Paris hippiques en ligne : après l’opérateur, les hébergeurs condamnés en référé
Publié le 09/11/2005 par Thibault Verbiest
Dans un arrêt – très attendu – du 4 janvier, la Cour d’appel de Paris a confirmé l’ordonnance de référé du 8 juillet 2005, qui avait ordonné la cessation des activités de prise de paris du site Zeturf sur le territoire français. Rappel des faits Le 2 juin 2005, le PMU assignait devant le TGI…
Dans un arrêt – très attendu – du 4 janvier, la Cour d’appel de Paris a confirmé l’ordonnance de référé du 8 juillet 2005, qui avait ordonné la cessation des activités de prise de paris du site Zeturf sur le territoire français.
Rappel des faits
Le 2 juin 2005, le PMU assignait devant le TGI de Paris la société de droit maltais Zeturf, afin de faire cesser ses activités de prise de paris sur le territoire français.

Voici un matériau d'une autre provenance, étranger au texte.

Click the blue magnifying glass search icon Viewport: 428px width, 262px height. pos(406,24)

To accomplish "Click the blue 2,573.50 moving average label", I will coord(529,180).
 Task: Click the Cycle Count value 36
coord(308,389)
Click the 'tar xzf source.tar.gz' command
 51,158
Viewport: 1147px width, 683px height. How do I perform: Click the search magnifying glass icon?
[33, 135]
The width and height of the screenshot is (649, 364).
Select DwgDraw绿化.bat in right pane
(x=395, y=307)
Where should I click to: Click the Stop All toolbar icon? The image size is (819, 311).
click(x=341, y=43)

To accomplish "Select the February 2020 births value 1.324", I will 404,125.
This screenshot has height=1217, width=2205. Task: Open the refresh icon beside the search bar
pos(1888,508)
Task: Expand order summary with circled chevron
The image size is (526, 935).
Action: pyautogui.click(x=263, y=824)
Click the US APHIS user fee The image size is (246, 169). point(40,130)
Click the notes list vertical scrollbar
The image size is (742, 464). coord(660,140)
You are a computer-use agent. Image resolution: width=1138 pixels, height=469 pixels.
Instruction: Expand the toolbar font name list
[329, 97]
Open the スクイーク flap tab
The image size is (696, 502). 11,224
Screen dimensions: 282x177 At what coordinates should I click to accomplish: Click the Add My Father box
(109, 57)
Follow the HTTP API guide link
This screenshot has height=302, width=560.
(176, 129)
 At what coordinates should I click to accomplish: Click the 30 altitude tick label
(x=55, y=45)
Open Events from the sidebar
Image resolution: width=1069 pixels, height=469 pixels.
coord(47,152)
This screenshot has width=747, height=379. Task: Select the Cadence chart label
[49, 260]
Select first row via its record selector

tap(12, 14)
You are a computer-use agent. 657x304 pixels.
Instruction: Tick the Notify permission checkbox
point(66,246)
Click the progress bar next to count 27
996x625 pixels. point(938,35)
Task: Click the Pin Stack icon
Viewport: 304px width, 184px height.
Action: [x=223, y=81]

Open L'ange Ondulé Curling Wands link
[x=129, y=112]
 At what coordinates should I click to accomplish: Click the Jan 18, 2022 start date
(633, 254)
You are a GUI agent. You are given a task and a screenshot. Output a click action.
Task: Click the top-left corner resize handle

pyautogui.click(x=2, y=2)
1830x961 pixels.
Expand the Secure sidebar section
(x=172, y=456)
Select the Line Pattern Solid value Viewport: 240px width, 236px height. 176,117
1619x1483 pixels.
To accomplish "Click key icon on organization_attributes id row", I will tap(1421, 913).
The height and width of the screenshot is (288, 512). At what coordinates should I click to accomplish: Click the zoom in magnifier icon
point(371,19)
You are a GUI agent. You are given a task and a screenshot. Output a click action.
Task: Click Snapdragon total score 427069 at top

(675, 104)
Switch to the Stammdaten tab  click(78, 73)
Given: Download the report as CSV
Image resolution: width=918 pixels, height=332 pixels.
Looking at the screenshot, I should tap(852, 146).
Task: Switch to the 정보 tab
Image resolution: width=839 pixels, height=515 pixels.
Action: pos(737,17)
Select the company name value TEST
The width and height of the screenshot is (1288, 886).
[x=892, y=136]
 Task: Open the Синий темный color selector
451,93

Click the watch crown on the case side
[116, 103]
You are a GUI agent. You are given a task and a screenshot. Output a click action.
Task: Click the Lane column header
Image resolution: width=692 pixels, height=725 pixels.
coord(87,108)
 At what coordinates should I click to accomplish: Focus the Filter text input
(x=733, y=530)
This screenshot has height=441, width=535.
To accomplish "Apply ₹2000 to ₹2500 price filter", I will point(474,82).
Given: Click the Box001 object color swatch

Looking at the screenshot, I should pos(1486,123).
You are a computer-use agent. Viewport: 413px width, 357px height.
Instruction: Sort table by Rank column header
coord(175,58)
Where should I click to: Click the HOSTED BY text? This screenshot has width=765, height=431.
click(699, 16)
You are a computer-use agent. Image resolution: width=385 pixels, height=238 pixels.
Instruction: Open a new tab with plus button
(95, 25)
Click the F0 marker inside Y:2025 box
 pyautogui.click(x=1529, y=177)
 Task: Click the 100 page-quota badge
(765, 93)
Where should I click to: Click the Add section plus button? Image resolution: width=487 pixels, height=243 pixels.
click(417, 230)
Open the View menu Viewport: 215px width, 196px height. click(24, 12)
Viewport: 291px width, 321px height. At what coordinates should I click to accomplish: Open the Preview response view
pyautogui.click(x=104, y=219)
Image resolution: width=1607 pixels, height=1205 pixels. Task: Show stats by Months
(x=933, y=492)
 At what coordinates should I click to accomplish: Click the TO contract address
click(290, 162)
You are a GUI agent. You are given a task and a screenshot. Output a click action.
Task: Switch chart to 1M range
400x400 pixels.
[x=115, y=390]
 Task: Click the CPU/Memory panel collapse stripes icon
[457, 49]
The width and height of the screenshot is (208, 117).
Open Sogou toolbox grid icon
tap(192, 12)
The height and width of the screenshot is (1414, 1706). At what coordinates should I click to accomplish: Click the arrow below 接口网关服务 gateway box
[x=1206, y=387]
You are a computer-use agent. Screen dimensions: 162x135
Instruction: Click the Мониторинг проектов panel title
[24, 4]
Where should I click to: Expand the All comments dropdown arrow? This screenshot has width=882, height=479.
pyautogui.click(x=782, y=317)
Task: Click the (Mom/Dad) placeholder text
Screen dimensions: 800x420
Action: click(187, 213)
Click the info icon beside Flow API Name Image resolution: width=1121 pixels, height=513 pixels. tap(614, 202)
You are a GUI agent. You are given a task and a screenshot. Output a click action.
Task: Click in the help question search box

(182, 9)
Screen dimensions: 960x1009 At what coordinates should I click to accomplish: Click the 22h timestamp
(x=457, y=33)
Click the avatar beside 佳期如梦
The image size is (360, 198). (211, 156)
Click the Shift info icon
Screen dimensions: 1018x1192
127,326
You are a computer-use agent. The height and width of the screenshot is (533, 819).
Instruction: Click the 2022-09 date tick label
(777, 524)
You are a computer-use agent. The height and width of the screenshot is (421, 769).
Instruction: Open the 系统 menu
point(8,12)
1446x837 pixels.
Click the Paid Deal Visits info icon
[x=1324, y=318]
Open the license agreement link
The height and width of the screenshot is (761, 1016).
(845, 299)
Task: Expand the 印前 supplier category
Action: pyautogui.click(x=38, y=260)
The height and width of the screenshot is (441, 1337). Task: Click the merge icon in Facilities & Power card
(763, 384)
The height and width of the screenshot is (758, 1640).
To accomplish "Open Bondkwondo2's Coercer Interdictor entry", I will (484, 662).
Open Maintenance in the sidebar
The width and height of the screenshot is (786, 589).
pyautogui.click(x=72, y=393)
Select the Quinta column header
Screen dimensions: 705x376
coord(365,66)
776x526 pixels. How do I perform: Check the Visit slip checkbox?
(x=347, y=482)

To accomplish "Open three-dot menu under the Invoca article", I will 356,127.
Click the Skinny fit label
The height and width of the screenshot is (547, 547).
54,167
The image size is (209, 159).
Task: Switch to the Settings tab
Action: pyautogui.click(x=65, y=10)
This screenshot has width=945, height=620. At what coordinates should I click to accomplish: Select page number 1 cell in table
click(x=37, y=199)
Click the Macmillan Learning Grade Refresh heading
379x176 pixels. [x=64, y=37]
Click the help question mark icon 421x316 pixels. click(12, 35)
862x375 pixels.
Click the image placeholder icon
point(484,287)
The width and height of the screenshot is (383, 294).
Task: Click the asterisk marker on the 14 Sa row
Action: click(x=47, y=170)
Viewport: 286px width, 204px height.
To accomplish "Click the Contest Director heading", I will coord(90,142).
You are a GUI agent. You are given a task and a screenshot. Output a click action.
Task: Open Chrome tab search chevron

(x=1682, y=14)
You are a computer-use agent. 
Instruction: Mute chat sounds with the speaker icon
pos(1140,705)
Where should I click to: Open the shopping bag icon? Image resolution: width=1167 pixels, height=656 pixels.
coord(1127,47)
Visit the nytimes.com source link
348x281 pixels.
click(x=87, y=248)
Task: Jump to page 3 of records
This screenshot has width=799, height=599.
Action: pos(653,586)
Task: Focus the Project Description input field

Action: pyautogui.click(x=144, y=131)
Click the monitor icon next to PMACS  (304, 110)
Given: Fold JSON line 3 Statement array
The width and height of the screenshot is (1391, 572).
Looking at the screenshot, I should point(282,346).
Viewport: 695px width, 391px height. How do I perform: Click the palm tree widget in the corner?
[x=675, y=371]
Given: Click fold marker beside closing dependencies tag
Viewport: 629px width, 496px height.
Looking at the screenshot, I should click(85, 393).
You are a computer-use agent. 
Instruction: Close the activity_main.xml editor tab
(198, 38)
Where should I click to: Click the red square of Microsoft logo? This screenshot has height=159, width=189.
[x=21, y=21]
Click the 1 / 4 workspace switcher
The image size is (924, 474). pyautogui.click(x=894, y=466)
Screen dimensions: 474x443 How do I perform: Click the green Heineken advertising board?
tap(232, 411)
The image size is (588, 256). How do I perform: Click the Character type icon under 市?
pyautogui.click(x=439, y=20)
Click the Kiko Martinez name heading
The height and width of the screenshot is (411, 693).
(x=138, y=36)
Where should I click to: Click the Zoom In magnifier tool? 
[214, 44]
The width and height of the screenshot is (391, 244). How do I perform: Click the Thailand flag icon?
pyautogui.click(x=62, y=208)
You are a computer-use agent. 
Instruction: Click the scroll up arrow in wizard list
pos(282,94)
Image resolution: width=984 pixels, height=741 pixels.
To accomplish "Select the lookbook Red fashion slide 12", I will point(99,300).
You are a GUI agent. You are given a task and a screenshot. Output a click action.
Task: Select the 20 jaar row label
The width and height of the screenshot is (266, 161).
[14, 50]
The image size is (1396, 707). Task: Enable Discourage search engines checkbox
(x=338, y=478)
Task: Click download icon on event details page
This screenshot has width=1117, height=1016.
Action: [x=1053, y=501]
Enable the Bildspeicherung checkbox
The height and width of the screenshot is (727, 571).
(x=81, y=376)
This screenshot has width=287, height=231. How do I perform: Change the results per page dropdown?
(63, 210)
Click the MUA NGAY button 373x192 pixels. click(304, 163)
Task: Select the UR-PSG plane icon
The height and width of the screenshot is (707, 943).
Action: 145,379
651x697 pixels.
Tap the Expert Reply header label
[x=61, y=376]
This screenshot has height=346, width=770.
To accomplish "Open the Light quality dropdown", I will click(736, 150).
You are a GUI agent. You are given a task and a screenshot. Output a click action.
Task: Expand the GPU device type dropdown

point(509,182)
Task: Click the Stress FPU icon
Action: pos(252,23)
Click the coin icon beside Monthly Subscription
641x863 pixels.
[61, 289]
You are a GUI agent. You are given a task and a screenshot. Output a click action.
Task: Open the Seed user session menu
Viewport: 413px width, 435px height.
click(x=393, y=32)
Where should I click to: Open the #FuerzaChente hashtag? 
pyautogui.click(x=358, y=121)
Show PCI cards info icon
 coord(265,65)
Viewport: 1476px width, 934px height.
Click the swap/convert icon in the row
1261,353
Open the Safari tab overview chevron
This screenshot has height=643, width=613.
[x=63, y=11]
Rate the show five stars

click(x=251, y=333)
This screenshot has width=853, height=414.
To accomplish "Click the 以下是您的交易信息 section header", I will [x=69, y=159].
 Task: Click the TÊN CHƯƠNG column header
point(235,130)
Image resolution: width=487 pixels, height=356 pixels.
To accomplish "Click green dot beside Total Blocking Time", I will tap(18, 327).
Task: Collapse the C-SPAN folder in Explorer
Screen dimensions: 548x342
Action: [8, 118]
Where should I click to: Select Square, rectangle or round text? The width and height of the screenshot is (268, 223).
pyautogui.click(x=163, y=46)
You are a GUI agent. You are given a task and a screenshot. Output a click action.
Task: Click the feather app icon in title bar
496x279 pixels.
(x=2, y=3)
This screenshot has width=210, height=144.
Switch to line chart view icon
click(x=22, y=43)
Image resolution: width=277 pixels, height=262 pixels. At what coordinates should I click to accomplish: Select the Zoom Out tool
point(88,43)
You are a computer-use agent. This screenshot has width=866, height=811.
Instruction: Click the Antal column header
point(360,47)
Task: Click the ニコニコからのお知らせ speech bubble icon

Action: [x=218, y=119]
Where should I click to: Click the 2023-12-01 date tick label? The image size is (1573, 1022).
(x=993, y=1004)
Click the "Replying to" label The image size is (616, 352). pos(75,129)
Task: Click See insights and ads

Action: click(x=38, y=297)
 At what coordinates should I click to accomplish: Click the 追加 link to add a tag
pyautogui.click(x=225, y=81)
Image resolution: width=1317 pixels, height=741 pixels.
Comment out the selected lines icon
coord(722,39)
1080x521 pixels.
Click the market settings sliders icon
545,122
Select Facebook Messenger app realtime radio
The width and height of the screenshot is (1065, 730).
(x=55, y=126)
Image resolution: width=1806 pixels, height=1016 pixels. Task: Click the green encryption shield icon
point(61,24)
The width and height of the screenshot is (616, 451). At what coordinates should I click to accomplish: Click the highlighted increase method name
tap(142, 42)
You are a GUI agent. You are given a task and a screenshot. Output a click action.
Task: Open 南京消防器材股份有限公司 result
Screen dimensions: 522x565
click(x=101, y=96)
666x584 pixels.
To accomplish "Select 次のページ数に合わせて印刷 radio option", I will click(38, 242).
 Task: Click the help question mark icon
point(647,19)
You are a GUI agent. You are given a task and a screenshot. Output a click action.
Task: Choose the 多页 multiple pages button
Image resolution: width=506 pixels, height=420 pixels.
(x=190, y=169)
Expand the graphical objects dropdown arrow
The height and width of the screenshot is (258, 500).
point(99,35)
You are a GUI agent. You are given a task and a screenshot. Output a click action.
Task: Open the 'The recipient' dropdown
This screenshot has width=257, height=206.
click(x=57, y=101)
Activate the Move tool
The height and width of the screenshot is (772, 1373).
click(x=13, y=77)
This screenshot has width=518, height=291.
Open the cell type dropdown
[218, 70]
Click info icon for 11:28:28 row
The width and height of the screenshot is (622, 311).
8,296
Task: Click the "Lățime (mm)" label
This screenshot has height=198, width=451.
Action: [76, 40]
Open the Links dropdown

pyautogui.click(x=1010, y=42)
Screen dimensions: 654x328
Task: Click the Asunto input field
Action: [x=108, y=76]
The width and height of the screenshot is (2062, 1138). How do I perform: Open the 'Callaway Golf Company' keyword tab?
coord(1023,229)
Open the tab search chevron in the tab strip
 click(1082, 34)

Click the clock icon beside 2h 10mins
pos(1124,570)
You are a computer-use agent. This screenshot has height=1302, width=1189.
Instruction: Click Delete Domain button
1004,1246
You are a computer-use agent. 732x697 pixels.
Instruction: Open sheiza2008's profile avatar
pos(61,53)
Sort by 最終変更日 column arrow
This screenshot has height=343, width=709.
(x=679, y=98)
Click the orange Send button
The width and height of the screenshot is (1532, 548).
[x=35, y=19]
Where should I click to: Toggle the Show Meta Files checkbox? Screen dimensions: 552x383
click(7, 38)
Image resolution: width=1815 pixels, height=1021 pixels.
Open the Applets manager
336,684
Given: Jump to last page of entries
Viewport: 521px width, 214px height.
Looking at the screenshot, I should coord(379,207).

Par ordonnance du 8 juillet 2005, le TGI de Paris faisait droit à la demande du PMU aux motifs que :
« Attendu qu’il ressort du constat dressé le 21 juin 2005 le fait que le site se trouve exclusivement rédigé en langue française, et ne permet de prendre de paris qu’en cette langue, alors que les courses concernées se déroulent sur le territoire français ; que c’est l’internaute français qui est d’évidence visé ;
Qu’au demeurant, bien que le « règlement » affiché évoque la loi maltaise, l’accès au jeu se trouve interdit aux résidents maltais ;
Que dès lors, le lieu de réalisation du trouble, soit du fait dommageable au sens des dispositions de l’article 46 du ncpc, se situe bien en France, le constat ayant été dressé à Paris ;
Que c’est au PMU qu’a été confiée la gestion relative à l’organisation par les sociétés de courses autorisées du pari mutuel en dehors des hippodromes, comme prévu par l’article 27 du décret n°97-456 du 5 mai 1997 modifié par le décret n°02-1346 du 12 novembre 2002 ;
Que la prise de paris en ligne cause donc bien un trouble manifestement illicite au PMU, dès lors qu’elle n’a pas été autorisée ; »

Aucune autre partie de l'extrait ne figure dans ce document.